To which non-hallucinogen-naive adults may respond, "Duh." But this sort of research does tell us a few things that might otherwise be controversial. It reinforces Norman Zinberg's point that drug users' experiences depend on an interaction among drug, set, and setting. A controlled, double-blind experiment shows pretty conclusively that the substance itself matters, that some drugs are more likely to facilitate what the Johns Hopkins researchers call "mystical-type experiences." At the same time, both studies deliberately started with subjects who had a "set" that predisposed them to such experiences, and both used settings intended to encourage introspection and reflection. Atheists taking psilocybin purely for kicks at a party are unlikely to report spiritual epiphanies.
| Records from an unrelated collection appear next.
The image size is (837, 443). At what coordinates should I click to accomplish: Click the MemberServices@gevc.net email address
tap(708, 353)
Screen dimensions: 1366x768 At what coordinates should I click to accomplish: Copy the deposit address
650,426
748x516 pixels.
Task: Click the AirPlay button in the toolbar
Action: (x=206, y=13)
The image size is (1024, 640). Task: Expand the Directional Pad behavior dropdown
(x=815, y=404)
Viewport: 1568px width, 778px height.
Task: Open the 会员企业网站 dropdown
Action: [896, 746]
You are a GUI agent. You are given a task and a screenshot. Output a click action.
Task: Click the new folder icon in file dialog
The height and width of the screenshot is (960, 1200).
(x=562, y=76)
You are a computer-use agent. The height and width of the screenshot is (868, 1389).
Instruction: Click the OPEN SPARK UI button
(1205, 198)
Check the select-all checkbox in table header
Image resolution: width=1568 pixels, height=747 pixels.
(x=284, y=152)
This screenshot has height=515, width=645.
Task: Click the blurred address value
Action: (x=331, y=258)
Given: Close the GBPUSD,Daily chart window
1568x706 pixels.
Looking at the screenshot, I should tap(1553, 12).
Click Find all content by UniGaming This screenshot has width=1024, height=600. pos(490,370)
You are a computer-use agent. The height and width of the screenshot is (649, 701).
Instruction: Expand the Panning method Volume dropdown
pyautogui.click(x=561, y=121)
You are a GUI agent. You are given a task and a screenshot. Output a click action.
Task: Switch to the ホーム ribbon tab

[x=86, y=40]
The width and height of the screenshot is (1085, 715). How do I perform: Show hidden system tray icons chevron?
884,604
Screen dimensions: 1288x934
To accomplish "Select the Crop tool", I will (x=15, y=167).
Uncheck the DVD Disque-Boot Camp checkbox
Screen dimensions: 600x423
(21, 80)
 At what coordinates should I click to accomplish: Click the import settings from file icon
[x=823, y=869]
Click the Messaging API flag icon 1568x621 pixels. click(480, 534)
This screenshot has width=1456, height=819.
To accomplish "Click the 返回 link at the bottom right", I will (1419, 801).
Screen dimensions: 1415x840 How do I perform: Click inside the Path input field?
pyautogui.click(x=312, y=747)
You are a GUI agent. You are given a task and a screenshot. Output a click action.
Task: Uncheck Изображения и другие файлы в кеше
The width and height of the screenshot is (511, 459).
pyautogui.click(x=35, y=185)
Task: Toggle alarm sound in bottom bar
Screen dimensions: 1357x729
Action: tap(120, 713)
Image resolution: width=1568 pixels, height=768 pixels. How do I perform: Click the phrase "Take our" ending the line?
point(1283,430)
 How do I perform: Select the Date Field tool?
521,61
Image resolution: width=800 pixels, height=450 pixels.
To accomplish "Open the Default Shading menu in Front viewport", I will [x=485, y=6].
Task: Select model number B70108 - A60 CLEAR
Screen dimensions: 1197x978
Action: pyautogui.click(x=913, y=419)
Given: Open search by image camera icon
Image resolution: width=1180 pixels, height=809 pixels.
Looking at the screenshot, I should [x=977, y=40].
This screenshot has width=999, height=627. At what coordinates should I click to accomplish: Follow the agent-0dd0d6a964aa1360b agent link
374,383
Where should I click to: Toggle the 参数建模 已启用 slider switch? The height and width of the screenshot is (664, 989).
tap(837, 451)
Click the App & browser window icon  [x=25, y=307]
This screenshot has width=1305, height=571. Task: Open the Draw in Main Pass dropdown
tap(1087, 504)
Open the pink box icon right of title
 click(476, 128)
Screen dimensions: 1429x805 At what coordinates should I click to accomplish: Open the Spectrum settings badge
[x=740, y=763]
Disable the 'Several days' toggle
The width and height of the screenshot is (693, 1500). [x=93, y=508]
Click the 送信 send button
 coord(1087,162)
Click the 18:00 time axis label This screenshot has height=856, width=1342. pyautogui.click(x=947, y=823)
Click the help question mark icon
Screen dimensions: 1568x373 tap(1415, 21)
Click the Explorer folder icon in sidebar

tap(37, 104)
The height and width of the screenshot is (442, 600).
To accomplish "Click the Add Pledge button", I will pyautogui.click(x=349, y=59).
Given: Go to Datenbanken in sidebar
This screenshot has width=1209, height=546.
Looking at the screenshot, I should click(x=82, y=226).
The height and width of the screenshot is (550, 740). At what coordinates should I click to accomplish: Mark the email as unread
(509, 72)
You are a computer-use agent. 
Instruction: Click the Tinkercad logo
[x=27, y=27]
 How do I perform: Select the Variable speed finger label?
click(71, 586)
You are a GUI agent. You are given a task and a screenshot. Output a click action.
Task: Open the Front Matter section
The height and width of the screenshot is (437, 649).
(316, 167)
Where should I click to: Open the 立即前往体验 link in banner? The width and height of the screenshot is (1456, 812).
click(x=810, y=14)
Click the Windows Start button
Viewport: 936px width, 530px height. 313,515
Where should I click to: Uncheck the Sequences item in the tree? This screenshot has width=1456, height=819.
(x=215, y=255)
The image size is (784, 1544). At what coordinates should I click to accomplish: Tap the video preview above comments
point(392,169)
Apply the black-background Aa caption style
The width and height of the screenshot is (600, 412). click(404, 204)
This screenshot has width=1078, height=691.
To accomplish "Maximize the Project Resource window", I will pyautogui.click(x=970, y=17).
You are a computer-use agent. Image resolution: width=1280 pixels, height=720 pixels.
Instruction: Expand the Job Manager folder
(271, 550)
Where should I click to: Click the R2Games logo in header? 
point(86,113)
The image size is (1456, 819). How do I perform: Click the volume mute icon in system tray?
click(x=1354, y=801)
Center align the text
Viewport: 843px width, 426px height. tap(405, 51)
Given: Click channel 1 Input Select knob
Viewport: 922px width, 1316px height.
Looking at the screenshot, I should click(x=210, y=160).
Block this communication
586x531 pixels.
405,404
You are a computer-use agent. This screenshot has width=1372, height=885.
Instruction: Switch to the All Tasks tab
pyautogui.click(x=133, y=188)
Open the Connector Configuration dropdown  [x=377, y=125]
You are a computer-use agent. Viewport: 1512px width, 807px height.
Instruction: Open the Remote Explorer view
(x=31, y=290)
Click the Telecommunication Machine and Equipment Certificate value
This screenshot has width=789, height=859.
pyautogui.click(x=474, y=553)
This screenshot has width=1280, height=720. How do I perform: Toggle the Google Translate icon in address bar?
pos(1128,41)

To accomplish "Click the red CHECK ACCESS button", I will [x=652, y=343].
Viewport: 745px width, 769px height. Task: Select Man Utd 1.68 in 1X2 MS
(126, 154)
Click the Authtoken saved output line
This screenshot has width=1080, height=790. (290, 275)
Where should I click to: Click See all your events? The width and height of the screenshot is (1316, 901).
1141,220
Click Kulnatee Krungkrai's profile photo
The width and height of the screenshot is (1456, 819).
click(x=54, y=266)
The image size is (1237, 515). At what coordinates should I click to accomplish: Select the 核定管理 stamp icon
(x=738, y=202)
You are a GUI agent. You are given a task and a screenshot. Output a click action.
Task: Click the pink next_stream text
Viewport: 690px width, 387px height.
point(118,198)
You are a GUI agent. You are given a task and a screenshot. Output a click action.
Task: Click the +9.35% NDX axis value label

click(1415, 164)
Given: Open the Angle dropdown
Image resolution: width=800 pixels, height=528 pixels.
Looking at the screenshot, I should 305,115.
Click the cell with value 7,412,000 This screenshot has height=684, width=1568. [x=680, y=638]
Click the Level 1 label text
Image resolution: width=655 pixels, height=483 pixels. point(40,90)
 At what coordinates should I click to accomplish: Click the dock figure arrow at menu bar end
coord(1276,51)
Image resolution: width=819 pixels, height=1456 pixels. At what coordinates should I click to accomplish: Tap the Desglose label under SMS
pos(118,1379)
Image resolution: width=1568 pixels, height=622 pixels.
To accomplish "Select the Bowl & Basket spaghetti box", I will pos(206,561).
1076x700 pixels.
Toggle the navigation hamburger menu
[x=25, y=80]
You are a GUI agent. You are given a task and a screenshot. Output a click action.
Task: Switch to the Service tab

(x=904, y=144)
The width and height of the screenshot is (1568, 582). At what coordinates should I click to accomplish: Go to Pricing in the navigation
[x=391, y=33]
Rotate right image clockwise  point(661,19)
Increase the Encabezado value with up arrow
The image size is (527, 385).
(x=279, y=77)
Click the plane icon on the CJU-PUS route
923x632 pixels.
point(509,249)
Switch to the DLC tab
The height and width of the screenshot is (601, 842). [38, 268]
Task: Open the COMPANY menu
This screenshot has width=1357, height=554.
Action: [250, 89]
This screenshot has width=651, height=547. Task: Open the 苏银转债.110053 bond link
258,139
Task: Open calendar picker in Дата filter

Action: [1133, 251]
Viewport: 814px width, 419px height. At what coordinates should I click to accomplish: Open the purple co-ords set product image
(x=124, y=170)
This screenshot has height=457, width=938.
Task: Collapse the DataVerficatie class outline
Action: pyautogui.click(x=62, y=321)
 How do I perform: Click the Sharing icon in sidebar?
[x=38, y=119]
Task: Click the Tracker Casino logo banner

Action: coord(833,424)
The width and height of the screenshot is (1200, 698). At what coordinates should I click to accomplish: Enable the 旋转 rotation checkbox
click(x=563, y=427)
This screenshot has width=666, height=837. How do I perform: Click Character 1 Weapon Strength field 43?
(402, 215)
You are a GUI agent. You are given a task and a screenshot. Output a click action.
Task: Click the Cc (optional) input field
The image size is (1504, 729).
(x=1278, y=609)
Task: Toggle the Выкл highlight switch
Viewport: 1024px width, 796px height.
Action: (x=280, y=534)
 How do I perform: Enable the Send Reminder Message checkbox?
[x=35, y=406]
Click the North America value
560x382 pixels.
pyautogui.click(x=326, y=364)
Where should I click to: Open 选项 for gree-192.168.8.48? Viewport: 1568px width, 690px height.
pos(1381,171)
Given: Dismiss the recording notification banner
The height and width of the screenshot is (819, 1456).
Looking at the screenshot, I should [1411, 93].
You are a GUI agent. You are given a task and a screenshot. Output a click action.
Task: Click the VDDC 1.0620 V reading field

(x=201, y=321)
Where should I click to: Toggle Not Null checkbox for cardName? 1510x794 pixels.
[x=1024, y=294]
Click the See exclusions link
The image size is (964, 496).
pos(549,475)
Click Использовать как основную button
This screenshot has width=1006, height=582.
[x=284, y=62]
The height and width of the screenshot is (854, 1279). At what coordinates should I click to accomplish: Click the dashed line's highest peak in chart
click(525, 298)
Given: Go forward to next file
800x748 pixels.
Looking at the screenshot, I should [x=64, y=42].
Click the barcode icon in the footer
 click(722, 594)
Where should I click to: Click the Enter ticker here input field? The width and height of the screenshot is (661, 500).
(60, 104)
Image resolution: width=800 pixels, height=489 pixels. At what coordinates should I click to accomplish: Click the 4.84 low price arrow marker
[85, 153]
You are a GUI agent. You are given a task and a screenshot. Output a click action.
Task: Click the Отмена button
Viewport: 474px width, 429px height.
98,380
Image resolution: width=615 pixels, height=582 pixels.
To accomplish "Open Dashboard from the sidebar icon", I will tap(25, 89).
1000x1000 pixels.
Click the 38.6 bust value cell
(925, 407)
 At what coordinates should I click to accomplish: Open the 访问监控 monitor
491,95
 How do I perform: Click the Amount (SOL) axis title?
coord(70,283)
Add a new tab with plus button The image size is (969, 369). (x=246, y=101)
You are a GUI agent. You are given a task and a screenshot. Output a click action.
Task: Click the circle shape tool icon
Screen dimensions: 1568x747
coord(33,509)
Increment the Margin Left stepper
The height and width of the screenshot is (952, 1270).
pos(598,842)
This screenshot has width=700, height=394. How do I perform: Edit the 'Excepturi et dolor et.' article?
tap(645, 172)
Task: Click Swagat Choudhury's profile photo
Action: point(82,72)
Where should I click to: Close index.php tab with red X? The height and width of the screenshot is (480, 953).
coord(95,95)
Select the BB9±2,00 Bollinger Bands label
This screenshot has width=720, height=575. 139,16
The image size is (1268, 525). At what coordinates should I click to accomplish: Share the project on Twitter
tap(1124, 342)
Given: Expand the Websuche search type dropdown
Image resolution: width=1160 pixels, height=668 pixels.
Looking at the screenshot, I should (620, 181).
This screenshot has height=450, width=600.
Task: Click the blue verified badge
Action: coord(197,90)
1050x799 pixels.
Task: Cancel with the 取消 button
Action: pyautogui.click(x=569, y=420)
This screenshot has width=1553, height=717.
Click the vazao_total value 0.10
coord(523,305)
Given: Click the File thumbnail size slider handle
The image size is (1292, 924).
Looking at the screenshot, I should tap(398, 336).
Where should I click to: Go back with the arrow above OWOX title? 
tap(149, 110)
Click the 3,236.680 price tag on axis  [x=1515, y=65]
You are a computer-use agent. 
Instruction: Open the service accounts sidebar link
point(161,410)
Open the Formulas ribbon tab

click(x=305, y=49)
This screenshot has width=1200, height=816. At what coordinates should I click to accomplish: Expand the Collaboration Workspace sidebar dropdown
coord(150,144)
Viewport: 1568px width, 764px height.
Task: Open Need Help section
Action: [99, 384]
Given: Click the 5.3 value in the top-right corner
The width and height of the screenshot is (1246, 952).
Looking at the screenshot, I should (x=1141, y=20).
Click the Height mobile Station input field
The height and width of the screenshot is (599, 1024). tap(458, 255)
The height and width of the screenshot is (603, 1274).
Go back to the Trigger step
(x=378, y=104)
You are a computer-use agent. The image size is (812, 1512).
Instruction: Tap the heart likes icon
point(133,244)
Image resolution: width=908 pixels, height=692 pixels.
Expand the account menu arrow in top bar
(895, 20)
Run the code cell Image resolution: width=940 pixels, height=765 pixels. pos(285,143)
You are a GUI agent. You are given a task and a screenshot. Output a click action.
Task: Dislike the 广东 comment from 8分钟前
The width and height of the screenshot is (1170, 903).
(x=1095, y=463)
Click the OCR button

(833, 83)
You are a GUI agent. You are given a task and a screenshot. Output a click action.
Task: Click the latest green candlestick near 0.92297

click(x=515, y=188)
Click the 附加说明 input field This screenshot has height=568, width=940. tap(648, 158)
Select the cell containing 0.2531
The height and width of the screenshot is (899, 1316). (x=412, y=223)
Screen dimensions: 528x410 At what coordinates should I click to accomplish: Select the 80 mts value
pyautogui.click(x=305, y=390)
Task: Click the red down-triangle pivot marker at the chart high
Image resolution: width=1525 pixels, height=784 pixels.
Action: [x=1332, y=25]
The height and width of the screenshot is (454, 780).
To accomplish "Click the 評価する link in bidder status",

As I argue in my book Saying Yes: In Defense of Drug Use, people who see value in religion should not be quick to dismiss the potential benefits of psychedelics, which are a tool for achieving what might come to others through meditation, fasting, or long walks in the woods. Even those who think religion is a load of crap should be able to accept the possibility that such drugs can facilitate self-insight, communication, and problem solving. As Zinberg's tripod implies, such benefits are by no means automatic. For every person who uses psychedelics for self-improvement or spiritual awareness, there may be 10 who use them just for fun (not that there's anything wrong with that). And in both the Good Friday Experiment and the new study, a few of the subjects who took psilocybin had profoundly negative experiences. That fact may be all that can be salvaged from this study by the National Institute on Drug Abuse, which helped fund the research but now implies it had no idea what its grantees were up to.